周波数1MHzで測定した、生菌、死菌およびこれらの混合懸濁液のDEPIM結果を図5に示す。生菌濃度が同じであれば、生菌のみの場合と混合懸濁液のDEPIM結果はほぼ一致した。以上の結果より、周波数1MHzでは混合懸濁液から生菌のみを選択的にDEPIMによって検出できることが明かとなった。

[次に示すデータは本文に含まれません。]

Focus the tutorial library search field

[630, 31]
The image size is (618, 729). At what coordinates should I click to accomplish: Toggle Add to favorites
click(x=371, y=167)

4.4DEPIMによる加熱殺菌過程のリアルタイムモニタリング
DEPIMによる細菌検出の利点は、その検出時間の短さにある。この検出の迅速性を活かし、殺菌による細菌の活性状態の変化をDEPIMによって検出することができれば、殺菌の効果の評価を定量的にかつ短時間で行うことができ、実用上非常に有益であると考えられる。そのためには、細菌の活性状態とDEPIM測定によるインピーダンス変化との関係を明らかにする必要がある。選択的検出に最適な周波数条件1MHzにおいて、加熱処理時間をパラメータとしてDEPIM測定結果と培養検査の結果を比較した結果を図6に示す。培養時間が48時間であるのに対し、DEPIMに要する時間は僅か5分であり、ほほリアルタイムで結果を得ることができる。培養結果から、加熱処理時間が5分以上の場合、大腸菌はほぼその活性を失っていることが分かる。一方、DEPIM測定結果では、加熱処理時間5分以降の結果が生菌の場合に比べ10%以下となっており、培養法の結果との良い一致が見られた。以上の結果より、加熱殺菌の場合には、DEPIM測定により細菌活性をほぼリアルタイムで評価できることが明かとなった。
5.まとめ
筆者らが開発したDEPIM法は、誘電泳動力によって電極に捕集された細菌の電気インピーダンスを測定することによって細菌を検出する。細菌に作用する誘電泳動力は細菌の誘電特性に依存性を示すため、細菌の種類や活性によって誘電泳動力が変化する場合には、選択的に生菌をDEPIM検出できる。本研究の結果、加熱殺菌した大腸菌は、周波数1MHzにおいて生菌とは異なる誘電泳動特性を示し、DEPIM法によって選択的に検出できることが明かとなった。一方、紫外線殺菌の場合には、このような原理に基づく選択的検出は不可能であった。このように殺菌法によって誘電泳動特性に違いが現れた理由は、殺菌メカニズムの違いによるものと考えられる。即ち、加熱殺菌の場合には細胞膜中のタンパク質が熱変性した結果、膜構造にも変化が生じ、膜内部の細胞質イオンの流出などの結果、細菌の誘電特性が変化したものと考えられる。これに対し紫外線殺菌では、細菌のDNAが直接損傷を受けるため、細菌誘電特性に顕著な変化が生じなかったものと推察される。言い換えれば、本研究の結果はDEPIM測定によって活性低下のメカニズムを推定できることを示しており、今後は他の殺菌法(オゾン、放射線、塩素化合物など)との関連を調べる必要がある。筆者らは、殺菌処理に必要な高濃度オゾンを高効率で発生できる「極低温冷却無声放電式オゾナイザ」を開発し、今後オゾン殺菌した細菌活性の診断にDEPIM適用を検討していく計画である6)。本研究で実証された加熱殺菌の場合のように、活性変化が菌の誘電特性に影響を与える殺菌法では、DEPIMによって活性低下をリアルタイムでモニタリングすることができるものと予想される。